After any failover, pod labels and the listener service selector are updated automatically. Client connections route to the new primary without any manual intervention.
Testing the Full Lifecycle
Claude and I built a test script test-ag-failover.sh that automates the complete AG lifecycle to verify everything works end-to-end. This will deploy the operator, create the AG, add a database, failover both planned and unplanned, and clean up.
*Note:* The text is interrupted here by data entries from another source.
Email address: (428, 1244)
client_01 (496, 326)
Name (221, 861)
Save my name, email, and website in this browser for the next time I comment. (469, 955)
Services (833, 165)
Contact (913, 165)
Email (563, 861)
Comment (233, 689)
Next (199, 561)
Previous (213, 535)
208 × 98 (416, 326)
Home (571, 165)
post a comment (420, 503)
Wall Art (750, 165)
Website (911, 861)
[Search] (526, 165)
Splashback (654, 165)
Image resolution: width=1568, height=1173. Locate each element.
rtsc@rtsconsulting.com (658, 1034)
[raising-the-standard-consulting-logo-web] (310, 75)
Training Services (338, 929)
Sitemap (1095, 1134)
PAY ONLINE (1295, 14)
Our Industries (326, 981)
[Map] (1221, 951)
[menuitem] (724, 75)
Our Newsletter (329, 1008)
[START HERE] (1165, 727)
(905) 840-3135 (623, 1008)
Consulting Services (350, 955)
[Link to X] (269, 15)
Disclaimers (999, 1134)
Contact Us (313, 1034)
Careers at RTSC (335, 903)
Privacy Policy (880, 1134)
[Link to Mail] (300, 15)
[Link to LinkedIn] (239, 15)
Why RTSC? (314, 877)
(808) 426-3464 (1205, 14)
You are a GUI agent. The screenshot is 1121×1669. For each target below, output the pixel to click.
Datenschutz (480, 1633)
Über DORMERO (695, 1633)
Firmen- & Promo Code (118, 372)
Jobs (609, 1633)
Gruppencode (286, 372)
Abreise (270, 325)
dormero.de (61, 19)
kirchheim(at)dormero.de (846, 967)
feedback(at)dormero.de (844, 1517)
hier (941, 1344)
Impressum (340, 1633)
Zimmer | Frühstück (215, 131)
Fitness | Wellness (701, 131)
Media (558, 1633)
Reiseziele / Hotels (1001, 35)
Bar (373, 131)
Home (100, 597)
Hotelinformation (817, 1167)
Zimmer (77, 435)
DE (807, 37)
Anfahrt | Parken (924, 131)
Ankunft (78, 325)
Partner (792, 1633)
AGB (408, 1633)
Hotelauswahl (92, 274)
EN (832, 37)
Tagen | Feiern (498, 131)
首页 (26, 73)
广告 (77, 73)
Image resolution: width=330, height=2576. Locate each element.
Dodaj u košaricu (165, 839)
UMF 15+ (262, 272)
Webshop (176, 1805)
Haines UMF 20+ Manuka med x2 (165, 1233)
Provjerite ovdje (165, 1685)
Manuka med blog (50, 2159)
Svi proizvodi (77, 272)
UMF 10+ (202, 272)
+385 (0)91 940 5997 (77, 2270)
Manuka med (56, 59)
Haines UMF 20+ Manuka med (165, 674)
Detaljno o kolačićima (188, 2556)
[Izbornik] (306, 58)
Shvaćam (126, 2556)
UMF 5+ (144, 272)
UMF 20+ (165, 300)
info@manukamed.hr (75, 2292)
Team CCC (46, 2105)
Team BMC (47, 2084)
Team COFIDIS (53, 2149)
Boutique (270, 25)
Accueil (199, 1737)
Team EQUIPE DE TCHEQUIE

Run all five phases with a single command:
./test-ag-failover.sh all
At every state transition, the script captures a two-layer health snapshot: Kubernetes pod readiness and SQL Server replica state from sys.dm_hadr_availability_replica_states. Here’s what the output looks like after a planned failover:
| Pod | Role | Sync Health | Sync State |
|---|---|---|---|
| mssql-ag-0 | SECONDARY | HEALTHY | SYNCHRONIZED |
| mssql-ag-1 | PRIMARY | HEALTHY | SYNCHRONIZED |
| mssql-ag-2 | SECONDARY | HEALTHY | SYNCHRONIZING |
Notice that mssql-ag-2 shows SYNCHRONIZING rather than SYNCHRONIZED that’s expected and correct. It’s the asynchronous replica in AsynchronousCommit mode, and SYNCHRONIZING is its healthy steady state.
Key Features at a Glance
- Automated AG bootstrap Certificate creation, HADR endpoints,
CREATE AVAILABILITY GROUP, andJOINhandled by the operator, no manual T-SQL required - Automatic seeding Replicas synchronize via
SEEDING_MODE = AUTOMATIC, no backup/restore required - Automatic unplanned failover Configurable threshold timer with a fast headless-AG detection path for crash scenarios
- Planned failover The operator supports a graceful primary switch at any time
- PodAntiAffinity Replica pods are preferred-scheduled across different Kubernetes nodes
- PV reclaim policy Bound PersistentVolumes are patched to
Retainby default so data files survive CR deletion - Dynamic pod labeling AG role labels (
primary,readable-secondary) drive listener and read-only service routing automatically mssql.confsupport Arbitrary SQL Server config options passed via CR fields, no custom image required- End-to-end test script Five-phase lifecycle test with two-layer health checks at every state transition
Get the Code
The project is at github.com/nocentino/sql-on-k8s-operator. The config/samples/ directory has ready-to-use CRs for both resource types, and test-ag-failover.sh runs the full scenario against a live cluster. Clone the repo, deploy it against your cluster, and let me know how it works in your environment.
Disclaimer
This project is open source and is not supported by Microsoft or any other vendor. There is no SLA, no enterprise support contract, and no guarantees. It works well in my lab, but you should evaluate it carefully before running it anywhere near production. I’m sharing it because I think the community needs it and I want to build momentum behind it as a serious open-source effort. If it solves a problem you have, I’d love to hear about it. If you find bugs, open an issue. If you want to contribute, pull requests are very welcome.
Wrapping Up
The HADR story for SQL Server on Kubernetes is finally here. This operator handles the hard parts bootstrap, certificate exchange, failover detection, listener routing and keeps reconciling so drift doesn’t build up over time. It’s working well in my lab across both planned and unplanned failover scenarios, and I’m excited to get it in front of more environments. Clone the repo and give it a try.